Bu iddialara karşılık, 11 Aralık 1918'de, Sevr Antlaşması müzakerelerinde, Ermeni Heyeti Başkanı olan Boğos Nubar Paşa, Fransız Dışişleri Bakanlığına verdiği bir raporda, tehcir edilen Ermenilerin sayısının altı yüz- yedi yüz bin olduğunu ve bunların üç yüz doksan bin kadarının da yardıma muhtaç durumda olduğunu belirtir..
Bu arada, Ermenilerin katlettiği Talat Paşa anılarında şunlardan bahseder : "Taşnak Komitesi'nin tanınmış üyelerine ve dostum Erzurum milletvekili Vartkes Efendi'ye, bunlardan vazgeçmelerini, aksi takdirde çok şiddetli tedbirlerle karşılaşacaklarını bildirdim"... Tehcir kanunu hakkında da şunları söyler : "Birçok acı durumlar göstermiştir ki Hıristiyanların Müslümanlara yaptıkları zulümler, Avrupa'da büyük bir hoşgörüyle, sessiz karşılandığı halde, Müslümanların en ufak bir hareketi gereğinden de fazla büyütülüyordu."
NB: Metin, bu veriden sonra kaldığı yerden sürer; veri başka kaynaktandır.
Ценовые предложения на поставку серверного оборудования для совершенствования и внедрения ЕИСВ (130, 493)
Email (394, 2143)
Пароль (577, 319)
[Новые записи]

Tehcire Erzurum'dan başlanır. Vali Tahsin Bey İçişleri Bakanlığı'na durumu bildirir, Talat Paşa olayı şöyle anlatır : "Ermenilerin tehcir sırasında Kürtlerin saldırılarına uğradıklarını bildirdi. Valiyi telgraf başına çağırarak, yardım için orduya başvurmasını ve saldıranları da şiddetle cezalandırmasını emrettim"..
BDP Muş Milletvekili Sırrı Sakık'a göre, Türkler, soykırımdan suçludurlar !.. Yüksek bilgilerine !..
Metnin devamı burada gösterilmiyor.